Did You Ever Wonder: Steven LouieSteven LouieDid You Ever Wonder Web Site
The mystery of the missing xenon

Earth has much less xenon than any other rocky planet, and no one knows why: it isn't locked up in chemical compounds, and it's too heavy to have escaped into space. When Steven Louie heard it was missing, he set out to track it down.

Supercomputer simulation
 
Supercomputer simulation reveals that even under extreme pressure, iron and xenon cannot form a compound.

 

What if xenon could form a compound with molten iron in the Earth's core? This was a longtime conjecture in the field. Louie's group used computers to simulate the behavior of xenon under extreme pressure and heat, while his geophysicist colleague Raymond Jeanloz applied real pressure and heat with a diamond-anvil cell and a laser beam.

Diamond-anvil cells achieve pressures like those in the Earth's liquid core, but computers simulate pressures even greater. The diamond-anvil experiments agreed with computer calculations showing that chemical bonds between xenon and iron are impossible, even at pressures greater than the center of the Earth.

Where is the missing xenon? Not in the iron core. Through a collaboration of calculation and experiment, a false trail has been eliminated. The search goes on.

 
 
Nanopasta carbonara, boronara, nitronara . . .

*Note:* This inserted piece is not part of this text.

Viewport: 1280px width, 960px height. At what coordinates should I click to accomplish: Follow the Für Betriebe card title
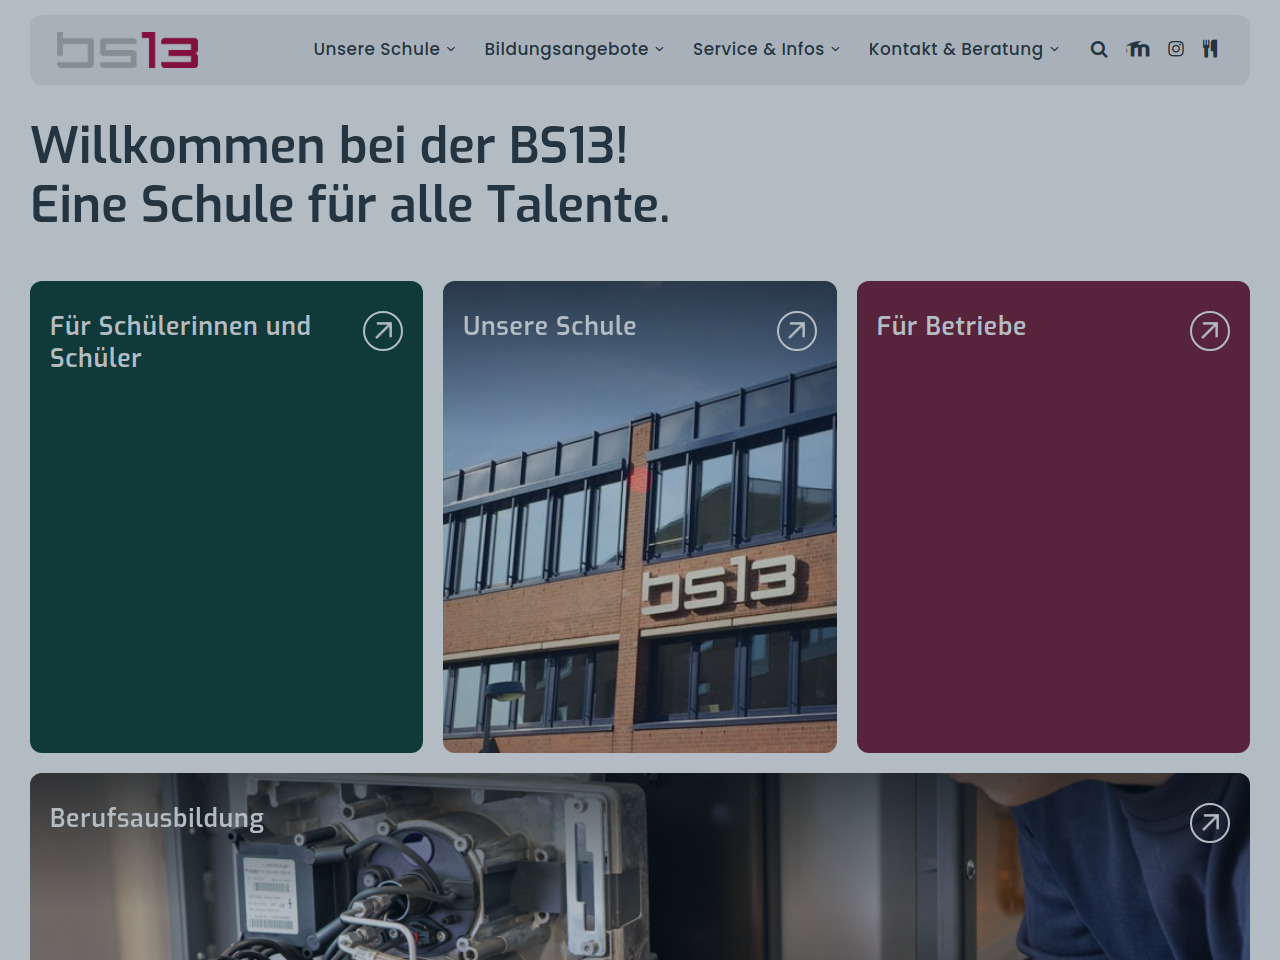(951, 326)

When it comes to making nanotubes, carbon isn't the only game in town. Nanotubes made of boron nitride act as semiconductors no matter which way the "chicken wire" is wrapped, Louie and Cohen predicted. They've also designed tubes of boron, carbon, and nitrogen, along which electrons would spiral from carbon to carbon, and of boron carbide, a semiconductor that would form a metal when the tubes are packed together in bundles.

Because nanotubes are millions of times longer than they are wide, and because carbon nanotubes in the lengthwise direction are the strongest material known, experimenters are developing many other possible applications, including rugged flat screens for TVs and computers, atomic-scale "hypodermic needles," and solid storage tanks for hydrogen.

Graphite-like bonds form other nanostructures too, including new kinds of hollow "buckyballs" and nano-"peapods" with buckyballs nesting in tubes. Nano-"peashooters" that propel buckyballs may not be far behind.